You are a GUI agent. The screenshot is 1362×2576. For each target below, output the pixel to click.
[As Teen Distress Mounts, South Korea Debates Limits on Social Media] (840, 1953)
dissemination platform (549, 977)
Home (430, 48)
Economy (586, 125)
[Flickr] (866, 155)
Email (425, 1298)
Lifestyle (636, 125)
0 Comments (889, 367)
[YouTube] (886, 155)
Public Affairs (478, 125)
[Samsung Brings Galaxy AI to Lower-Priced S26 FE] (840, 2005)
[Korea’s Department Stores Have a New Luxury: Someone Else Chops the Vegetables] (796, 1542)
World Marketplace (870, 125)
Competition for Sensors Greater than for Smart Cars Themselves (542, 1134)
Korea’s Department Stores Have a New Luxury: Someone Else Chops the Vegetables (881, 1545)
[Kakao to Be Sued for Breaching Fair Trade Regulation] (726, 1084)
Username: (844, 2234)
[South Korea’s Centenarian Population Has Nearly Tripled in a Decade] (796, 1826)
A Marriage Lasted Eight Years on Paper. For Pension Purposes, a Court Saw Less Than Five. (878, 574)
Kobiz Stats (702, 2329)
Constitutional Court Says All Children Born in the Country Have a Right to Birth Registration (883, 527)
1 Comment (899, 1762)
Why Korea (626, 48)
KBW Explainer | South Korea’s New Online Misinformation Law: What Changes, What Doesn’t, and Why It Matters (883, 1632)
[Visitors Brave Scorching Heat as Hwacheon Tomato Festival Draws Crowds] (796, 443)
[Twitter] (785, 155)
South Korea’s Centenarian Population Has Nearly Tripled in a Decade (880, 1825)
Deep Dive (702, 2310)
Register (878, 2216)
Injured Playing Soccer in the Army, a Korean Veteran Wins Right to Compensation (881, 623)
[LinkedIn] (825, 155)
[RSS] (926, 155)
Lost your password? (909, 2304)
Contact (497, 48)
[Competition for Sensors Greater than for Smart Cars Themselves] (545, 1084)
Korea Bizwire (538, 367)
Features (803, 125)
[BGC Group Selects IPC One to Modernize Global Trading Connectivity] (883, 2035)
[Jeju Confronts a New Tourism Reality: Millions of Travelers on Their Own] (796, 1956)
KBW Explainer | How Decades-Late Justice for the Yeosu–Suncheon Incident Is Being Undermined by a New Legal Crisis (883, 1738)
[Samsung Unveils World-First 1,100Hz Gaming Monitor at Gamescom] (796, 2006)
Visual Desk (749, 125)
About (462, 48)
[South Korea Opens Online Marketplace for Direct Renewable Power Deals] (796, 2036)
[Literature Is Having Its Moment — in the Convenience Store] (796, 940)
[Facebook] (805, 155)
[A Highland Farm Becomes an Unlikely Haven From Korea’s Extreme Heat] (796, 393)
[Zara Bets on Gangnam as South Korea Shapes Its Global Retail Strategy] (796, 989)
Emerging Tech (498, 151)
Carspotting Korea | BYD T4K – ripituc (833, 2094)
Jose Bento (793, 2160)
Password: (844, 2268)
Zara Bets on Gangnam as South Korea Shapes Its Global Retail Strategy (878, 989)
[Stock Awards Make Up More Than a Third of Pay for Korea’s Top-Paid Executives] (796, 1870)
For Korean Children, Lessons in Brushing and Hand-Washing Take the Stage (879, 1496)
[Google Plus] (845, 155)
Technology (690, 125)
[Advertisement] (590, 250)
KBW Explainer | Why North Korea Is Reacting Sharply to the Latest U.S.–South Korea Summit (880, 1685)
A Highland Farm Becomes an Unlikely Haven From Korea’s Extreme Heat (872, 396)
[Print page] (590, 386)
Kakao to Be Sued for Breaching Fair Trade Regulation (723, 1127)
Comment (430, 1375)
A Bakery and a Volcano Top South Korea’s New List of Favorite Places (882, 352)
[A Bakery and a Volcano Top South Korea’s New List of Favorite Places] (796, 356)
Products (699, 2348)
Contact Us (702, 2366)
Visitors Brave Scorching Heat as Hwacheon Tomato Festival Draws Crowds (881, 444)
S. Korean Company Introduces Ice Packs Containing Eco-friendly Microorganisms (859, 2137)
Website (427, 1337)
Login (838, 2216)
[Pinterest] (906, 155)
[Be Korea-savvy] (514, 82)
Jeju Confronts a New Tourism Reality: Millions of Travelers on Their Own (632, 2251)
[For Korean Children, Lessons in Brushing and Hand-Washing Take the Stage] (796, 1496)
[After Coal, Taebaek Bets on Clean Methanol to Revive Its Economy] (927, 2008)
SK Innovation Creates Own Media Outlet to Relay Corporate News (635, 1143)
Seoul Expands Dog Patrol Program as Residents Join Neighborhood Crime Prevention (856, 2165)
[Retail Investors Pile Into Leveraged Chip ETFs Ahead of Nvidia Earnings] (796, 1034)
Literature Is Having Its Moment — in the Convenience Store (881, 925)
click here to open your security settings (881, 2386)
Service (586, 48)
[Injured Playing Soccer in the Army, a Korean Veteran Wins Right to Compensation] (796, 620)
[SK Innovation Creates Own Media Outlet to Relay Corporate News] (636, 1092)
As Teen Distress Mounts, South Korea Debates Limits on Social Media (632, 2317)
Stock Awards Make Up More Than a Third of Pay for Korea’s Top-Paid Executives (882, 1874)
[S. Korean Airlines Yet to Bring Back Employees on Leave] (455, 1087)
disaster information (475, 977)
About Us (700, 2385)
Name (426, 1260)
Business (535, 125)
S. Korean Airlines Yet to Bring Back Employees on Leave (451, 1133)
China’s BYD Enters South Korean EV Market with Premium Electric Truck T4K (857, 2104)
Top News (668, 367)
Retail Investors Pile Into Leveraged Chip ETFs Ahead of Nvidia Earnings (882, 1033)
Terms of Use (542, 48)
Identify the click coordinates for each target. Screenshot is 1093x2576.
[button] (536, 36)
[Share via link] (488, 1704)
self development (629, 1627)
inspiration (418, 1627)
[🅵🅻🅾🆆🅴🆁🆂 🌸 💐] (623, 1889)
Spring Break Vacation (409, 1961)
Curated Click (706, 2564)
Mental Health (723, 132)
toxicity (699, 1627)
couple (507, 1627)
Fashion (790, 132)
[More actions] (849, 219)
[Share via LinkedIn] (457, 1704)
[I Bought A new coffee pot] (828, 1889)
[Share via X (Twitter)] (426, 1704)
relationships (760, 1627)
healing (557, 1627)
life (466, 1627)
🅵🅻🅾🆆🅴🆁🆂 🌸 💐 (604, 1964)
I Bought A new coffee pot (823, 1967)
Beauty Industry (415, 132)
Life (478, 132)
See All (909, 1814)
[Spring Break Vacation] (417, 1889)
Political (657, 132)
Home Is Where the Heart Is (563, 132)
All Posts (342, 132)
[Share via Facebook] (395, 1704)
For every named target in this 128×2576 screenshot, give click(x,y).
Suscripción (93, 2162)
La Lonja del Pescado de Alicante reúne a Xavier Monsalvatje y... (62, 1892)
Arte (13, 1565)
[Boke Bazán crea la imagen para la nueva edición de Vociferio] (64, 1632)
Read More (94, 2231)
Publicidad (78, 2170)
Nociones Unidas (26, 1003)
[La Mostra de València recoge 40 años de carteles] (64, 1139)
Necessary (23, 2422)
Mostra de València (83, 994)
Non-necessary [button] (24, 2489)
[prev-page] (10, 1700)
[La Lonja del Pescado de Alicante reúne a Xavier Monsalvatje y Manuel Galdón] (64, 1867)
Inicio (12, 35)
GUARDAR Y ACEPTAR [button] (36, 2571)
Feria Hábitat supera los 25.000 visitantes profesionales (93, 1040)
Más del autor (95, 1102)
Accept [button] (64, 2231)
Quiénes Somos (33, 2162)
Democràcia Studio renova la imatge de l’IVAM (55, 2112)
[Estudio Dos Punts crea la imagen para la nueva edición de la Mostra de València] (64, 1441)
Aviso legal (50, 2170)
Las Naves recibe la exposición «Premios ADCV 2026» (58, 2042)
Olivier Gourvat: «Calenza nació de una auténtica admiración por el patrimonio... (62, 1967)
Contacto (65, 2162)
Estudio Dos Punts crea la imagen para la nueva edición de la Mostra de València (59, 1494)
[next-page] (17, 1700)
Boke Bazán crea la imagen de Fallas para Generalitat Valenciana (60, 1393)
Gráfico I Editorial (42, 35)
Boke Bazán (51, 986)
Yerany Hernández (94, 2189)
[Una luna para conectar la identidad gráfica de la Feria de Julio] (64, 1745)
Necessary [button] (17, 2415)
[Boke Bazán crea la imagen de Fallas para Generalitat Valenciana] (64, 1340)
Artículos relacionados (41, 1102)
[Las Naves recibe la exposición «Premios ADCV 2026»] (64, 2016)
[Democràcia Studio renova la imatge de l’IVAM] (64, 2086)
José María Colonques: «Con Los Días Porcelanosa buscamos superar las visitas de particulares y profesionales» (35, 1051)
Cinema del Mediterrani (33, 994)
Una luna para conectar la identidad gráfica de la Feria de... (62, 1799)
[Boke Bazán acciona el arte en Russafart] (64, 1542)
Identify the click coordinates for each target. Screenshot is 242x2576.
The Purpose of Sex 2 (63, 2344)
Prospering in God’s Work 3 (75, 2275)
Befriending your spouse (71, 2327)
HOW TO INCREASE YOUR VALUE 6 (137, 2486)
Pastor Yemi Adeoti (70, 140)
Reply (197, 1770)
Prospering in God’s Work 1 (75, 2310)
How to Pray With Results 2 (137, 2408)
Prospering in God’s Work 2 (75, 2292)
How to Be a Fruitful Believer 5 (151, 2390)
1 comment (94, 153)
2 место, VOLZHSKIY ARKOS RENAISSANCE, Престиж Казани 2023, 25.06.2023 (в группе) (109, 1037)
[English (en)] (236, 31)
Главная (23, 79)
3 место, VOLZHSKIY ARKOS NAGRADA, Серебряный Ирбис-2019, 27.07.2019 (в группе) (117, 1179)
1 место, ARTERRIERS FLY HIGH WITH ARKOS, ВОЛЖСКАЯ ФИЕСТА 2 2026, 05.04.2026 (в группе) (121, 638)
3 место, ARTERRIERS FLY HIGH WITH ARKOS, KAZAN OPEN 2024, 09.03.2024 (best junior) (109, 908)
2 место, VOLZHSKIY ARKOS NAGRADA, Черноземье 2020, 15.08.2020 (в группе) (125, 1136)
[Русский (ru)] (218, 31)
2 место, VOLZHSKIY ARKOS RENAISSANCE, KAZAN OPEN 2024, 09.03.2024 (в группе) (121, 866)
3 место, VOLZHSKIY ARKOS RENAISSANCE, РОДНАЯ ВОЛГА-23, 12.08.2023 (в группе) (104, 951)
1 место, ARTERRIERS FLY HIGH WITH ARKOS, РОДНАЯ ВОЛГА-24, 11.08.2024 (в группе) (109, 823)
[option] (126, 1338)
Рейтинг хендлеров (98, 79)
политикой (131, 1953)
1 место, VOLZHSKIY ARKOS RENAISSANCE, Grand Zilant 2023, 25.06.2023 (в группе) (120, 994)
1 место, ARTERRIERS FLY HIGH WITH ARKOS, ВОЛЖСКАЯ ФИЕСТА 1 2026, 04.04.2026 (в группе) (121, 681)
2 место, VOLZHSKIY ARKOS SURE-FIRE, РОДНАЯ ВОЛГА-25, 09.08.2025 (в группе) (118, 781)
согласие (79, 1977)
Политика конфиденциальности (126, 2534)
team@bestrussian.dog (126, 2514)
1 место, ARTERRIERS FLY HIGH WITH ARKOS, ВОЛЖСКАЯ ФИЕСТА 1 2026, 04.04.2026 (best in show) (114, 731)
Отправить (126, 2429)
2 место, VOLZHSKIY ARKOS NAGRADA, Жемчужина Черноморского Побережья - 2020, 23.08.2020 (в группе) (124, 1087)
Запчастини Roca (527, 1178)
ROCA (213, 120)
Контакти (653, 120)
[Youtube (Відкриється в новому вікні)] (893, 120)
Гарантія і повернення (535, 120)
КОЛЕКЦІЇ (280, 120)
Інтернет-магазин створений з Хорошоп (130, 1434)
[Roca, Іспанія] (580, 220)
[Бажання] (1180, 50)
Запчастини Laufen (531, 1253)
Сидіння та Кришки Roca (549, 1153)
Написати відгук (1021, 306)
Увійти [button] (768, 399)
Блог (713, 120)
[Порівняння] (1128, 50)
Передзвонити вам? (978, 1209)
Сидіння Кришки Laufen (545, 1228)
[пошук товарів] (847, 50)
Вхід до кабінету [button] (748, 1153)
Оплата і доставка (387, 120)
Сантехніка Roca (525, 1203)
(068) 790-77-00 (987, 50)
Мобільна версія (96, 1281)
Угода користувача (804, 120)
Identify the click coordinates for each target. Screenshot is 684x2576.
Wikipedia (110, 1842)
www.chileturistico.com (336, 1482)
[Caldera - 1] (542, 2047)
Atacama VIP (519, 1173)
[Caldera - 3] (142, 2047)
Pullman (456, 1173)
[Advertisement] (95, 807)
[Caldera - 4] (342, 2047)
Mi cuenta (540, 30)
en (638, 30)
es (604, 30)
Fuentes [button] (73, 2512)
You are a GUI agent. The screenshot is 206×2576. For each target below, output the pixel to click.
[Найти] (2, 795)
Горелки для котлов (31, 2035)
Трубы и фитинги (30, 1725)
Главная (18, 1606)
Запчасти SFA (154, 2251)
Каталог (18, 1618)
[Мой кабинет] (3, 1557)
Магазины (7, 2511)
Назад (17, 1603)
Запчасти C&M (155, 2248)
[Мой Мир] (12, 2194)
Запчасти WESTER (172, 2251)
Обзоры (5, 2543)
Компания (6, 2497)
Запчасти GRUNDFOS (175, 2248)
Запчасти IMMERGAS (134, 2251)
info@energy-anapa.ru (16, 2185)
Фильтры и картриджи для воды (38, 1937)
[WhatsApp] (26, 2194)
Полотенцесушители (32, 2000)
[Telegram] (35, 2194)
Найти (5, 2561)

## Activity:
Set down, word for word, each line from the top of the records above through the line with "[Kakao to Be".

## Result for this task:
You are a GUI agent. The screenshot is 1362×2576. For each target below, output the pixel to click.
[As Teen Distress Mounts, South Korea Debates Limits on Social Media] (840, 1953)
dissemination platform (549, 977)
Home (430, 48)
Economy (586, 125)
[Flickr] (866, 155)
Email (425, 1298)
Lifestyle (636, 125)
0 Comments (889, 367)
[YouTube] (886, 155)
Public Affairs (478, 125)
[Samsung Brings Galaxy AI to Lower-Priced S26 FE] (840, 2005)
[Korea’s Department Stores Have a New Luxury: Someone Else Chops the Vegetables] (796, 1542)
World Marketplace (870, 125)
Competition for Sensors Greater than for Smart Cars Themselves (542, 1134)
Korea’s Department Stores Have a New Luxury: Someone Else Chops the Vegetables (881, 1545)
[Kakao to Be Sued for Breaching Fair Trade Regulation] (726, 1084)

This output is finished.